I was part of a movement of "dinosaur moms" when I lived in Maryland (Astrodon Johnstoni is the Maryland state dinosaur.) Which is nothing more than this -- dinosaur moms delight in the half-feral nature of the beasties they parent, even as they whisper Shakespeare and Kierkegaard in their ears at night.

Thursday, March 06, 2008

Great Blacks in Wax

Dinomom's timeline of Black History Month projects gone awry made me suddenly aware of its complete absence from the curriculum out here. I believe the reasoning is that we're just libertarian cowboys out here on the lone prair-ie not hurting anybody and don't bother us with anything that happened before we joined the union.

I had high hopes for Girl's wax museum project, wherein the 5th graders were supposed to portray animatronic replicas of figures from early American history. Visitors would hit a button and they would recite their bios and then return to a frozen position until the next person hit the button.

Girl went all out. She had even worked up a rap -- "I sent my bro Leo to M-D."

Although she was going for Caecilius Calvert, Lord Baltimore, her robes made her look the spitting image of Hermione Granger. But at least that takes care of her Hermione Granger costume for Halloween.

Alas, few of the students dressed up and even fewer researched their parts. Next to my Lord Calvert stood John Smith, dressed like Huck Finn and insisting that he was on the Underground Railroad.

No, sweetie, you weren't.

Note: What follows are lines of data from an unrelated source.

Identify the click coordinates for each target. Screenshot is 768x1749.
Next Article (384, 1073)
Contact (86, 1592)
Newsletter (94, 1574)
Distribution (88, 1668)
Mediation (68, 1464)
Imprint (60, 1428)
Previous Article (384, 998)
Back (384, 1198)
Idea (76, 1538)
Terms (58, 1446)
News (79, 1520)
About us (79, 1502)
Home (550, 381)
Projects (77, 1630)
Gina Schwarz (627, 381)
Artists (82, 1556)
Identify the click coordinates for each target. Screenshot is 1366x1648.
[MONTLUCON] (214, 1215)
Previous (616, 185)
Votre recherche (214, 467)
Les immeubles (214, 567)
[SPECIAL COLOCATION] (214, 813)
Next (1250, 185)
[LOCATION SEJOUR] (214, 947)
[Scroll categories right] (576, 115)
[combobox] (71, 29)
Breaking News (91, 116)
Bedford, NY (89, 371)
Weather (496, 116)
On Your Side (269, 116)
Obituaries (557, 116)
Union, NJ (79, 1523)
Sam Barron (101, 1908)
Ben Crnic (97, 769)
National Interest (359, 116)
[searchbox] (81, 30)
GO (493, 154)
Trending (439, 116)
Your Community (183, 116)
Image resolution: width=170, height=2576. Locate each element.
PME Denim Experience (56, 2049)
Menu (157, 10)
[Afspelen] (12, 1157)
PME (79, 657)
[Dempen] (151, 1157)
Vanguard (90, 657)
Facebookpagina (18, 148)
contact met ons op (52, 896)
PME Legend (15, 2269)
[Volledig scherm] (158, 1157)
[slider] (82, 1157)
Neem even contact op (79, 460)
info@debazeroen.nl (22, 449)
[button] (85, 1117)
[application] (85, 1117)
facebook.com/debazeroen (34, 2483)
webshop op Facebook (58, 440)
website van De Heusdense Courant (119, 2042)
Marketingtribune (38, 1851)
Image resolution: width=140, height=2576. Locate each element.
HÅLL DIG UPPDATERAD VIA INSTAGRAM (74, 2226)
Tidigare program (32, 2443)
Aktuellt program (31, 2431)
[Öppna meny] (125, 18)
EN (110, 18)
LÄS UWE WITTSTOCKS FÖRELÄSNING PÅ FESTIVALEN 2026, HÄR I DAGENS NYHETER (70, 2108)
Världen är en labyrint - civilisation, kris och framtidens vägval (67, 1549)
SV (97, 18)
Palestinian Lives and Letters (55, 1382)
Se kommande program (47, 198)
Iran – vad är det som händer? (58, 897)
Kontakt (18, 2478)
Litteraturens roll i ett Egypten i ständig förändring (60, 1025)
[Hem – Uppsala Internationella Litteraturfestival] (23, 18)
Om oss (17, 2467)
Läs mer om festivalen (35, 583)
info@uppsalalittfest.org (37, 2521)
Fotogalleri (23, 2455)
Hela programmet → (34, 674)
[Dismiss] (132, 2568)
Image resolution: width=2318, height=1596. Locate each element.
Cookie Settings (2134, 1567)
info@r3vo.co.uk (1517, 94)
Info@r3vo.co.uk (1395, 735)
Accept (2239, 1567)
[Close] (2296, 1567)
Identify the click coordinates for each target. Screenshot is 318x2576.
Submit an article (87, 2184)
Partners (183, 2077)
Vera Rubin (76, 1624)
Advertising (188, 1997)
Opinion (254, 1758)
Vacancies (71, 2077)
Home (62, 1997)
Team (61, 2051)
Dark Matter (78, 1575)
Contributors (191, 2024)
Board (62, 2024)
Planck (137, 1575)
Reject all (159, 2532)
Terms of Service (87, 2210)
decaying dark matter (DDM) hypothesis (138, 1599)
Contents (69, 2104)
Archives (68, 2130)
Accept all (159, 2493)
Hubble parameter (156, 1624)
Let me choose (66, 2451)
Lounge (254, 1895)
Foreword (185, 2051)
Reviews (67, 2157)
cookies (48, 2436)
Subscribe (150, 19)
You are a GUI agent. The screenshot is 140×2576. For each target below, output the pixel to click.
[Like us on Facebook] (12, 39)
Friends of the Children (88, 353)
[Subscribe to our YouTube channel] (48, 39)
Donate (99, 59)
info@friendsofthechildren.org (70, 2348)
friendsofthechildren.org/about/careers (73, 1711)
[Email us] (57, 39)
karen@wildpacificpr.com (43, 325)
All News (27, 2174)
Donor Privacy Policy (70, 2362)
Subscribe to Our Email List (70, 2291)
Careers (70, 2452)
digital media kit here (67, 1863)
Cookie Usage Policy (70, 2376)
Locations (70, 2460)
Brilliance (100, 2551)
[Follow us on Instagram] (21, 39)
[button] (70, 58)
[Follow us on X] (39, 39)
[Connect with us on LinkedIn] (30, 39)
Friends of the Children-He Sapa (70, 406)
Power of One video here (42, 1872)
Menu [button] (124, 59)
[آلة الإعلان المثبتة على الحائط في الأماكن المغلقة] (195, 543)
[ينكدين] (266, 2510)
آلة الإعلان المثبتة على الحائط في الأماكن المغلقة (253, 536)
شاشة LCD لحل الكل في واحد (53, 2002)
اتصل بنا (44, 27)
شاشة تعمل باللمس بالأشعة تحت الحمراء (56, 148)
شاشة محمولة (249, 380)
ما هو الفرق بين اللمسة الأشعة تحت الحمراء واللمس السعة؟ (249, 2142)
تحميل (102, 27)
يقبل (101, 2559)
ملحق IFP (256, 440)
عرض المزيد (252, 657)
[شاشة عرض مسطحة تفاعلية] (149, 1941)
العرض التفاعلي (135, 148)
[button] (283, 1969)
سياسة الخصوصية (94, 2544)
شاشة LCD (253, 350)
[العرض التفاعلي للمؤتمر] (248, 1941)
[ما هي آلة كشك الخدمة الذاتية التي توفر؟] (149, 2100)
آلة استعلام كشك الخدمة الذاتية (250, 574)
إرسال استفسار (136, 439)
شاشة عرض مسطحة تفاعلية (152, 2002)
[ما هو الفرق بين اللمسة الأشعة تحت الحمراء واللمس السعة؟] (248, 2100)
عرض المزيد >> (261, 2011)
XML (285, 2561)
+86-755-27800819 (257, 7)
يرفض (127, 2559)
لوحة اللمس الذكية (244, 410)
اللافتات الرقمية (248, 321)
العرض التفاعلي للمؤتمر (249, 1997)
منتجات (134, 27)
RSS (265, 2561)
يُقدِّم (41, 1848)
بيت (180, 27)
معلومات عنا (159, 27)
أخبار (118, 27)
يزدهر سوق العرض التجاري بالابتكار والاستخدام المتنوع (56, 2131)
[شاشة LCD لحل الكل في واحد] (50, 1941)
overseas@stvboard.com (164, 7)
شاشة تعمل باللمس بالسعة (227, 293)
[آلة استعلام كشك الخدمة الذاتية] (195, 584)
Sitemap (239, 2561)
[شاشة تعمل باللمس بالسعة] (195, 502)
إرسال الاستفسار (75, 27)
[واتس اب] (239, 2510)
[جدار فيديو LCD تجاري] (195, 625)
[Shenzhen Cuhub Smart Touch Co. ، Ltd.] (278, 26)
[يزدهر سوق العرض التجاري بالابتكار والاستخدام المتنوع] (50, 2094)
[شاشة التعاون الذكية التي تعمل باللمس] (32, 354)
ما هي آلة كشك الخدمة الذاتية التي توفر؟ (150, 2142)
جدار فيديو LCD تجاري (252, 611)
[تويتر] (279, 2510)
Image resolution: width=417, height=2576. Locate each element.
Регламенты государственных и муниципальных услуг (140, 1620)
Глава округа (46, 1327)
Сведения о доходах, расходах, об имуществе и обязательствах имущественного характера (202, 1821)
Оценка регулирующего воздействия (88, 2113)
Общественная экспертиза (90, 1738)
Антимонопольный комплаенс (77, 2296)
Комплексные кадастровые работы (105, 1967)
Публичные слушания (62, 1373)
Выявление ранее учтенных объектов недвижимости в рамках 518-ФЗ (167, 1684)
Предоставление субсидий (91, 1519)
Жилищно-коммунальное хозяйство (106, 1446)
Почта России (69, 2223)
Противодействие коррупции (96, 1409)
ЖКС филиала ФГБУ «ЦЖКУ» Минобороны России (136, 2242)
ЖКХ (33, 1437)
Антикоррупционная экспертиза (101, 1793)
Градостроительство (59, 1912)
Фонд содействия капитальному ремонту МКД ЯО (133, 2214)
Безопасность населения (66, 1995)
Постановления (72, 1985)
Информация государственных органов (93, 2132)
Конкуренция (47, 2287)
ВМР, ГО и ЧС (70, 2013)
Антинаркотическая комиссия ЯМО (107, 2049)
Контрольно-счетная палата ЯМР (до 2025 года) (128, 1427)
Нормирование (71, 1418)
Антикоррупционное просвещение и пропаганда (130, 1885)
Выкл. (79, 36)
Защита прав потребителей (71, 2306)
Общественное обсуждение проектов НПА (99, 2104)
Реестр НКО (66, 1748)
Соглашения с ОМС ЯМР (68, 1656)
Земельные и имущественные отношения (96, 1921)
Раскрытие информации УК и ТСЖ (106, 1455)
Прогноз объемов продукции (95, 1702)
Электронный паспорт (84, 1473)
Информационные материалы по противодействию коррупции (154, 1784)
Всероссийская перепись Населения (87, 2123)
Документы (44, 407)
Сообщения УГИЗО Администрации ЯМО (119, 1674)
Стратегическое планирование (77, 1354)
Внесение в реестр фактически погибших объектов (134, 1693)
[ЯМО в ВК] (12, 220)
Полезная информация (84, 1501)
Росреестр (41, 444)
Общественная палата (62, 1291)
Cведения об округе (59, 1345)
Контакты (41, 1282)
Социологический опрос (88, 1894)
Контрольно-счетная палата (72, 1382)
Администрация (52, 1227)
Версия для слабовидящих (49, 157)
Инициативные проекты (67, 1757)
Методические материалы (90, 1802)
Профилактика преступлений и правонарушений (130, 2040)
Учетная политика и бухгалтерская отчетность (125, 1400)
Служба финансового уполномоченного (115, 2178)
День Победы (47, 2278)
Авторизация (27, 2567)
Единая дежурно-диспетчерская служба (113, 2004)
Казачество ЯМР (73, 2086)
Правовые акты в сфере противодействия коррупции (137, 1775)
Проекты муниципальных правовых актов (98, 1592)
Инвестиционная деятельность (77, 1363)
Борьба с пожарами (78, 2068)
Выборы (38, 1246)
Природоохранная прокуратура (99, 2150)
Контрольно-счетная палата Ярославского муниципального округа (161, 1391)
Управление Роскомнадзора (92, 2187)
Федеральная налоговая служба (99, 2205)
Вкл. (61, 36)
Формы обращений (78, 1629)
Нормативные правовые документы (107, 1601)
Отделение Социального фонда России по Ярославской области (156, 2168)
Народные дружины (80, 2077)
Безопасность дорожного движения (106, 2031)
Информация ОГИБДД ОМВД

Are you perhaps thinking of John BROWN?

No, I freed the slaves.

What slaves, pray, were you freeing in the 1600's?

The slaves on the plantations.

All right then.

It reminds me of when I did a research project on Kenya in fifth grade and listed Kwanzaa as a national holiday. Noone called me out either. Sigh.

1 comment:

n/a said...

OMG, worse than when my sister left Manitoba off her map of Canada in 5th grade and got an A 'til my mom flipped out about it at the parent teacher conference. When are you guys coming home already?